The answer must consist of every record, printed exactly as it stands.

• • •

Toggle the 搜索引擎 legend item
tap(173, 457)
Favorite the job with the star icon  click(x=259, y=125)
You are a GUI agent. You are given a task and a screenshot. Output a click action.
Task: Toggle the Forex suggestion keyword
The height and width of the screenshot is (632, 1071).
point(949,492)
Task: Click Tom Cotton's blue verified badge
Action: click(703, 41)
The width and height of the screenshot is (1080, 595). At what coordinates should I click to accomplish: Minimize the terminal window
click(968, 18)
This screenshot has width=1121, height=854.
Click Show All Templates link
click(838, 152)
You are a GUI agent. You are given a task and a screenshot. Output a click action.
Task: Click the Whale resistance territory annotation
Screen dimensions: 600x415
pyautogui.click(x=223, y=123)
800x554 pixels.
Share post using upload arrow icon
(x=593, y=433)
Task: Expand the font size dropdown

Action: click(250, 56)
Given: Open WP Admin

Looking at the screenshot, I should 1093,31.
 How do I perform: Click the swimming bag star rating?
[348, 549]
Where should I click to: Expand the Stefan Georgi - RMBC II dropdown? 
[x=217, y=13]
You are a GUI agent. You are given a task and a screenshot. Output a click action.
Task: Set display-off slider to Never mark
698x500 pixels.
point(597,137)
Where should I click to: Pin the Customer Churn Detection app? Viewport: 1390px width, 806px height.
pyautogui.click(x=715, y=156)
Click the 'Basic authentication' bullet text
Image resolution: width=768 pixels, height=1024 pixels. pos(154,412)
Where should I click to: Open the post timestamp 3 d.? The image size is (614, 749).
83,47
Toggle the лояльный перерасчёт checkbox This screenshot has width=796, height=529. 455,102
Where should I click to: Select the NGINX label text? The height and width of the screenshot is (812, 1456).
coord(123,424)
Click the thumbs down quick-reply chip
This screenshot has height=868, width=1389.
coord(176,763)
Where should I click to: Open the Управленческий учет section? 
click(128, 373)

• • •

§ **ANSWER SPACE**
Toggle the 搜索引擎 legend item
tap(173, 457)
Favorite the job with the star icon  click(x=259, y=125)
You are a GUI agent. You are given a task and a screenshot. Output a click action.
Task: Toggle the Forex suggestion keyword
The height and width of the screenshot is (632, 1071).
point(949,492)
Task: Click Tom Cotton's blue verified badge
Action: click(703, 41)
The width and height of the screenshot is (1080, 595). At what coordinates should I click to accomplish: Minimize the terminal window
click(968, 18)
This screenshot has width=1121, height=854.
Click Show All Templates link
click(838, 152)
You are a GUI agent. You are given a task and a screenshot. Output a click action.
Task: Click the Whale resistance territory annotation
Screen dimensions: 600x415
pyautogui.click(x=223, y=123)
800x554 pixels.
Share post using upload arrow icon
(x=593, y=433)
Task: Expand the font size dropdown

Action: click(250, 56)
Given: Open WP Admin

Looking at the screenshot, I should 1093,31.
 How do I perform: Click the swimming bag star rating?
[348, 549]
Where should I click to: Expand the Stefan Georgi - RMBC II dropdown? 
[x=217, y=13]
You are a GUI agent. You are given a task and a screenshot. Output a click action.
Task: Set display-off slider to Never mark
698x500 pixels.
point(597,137)
Where should I click to: Pin the Customer Churn Detection app? Viewport: 1390px width, 806px height.
pyautogui.click(x=715, y=156)
Click the 'Basic authentication' bullet text
Image resolution: width=768 pixels, height=1024 pixels. pos(154,412)
Where should I click to: Open the post timestamp 3 d.? The image size is (614, 749).
83,47
Toggle the лояльный перерасчёт checkbox This screenshot has width=796, height=529. 455,102
Where should I click to: Select the NGINX label text? The height and width of the screenshot is (812, 1456).
coord(123,424)
Click the thumbs down quick-reply chip
This screenshot has height=868, width=1389.
coord(176,763)
Where should I click to: Open the Управленческий учет section? 
click(128, 373)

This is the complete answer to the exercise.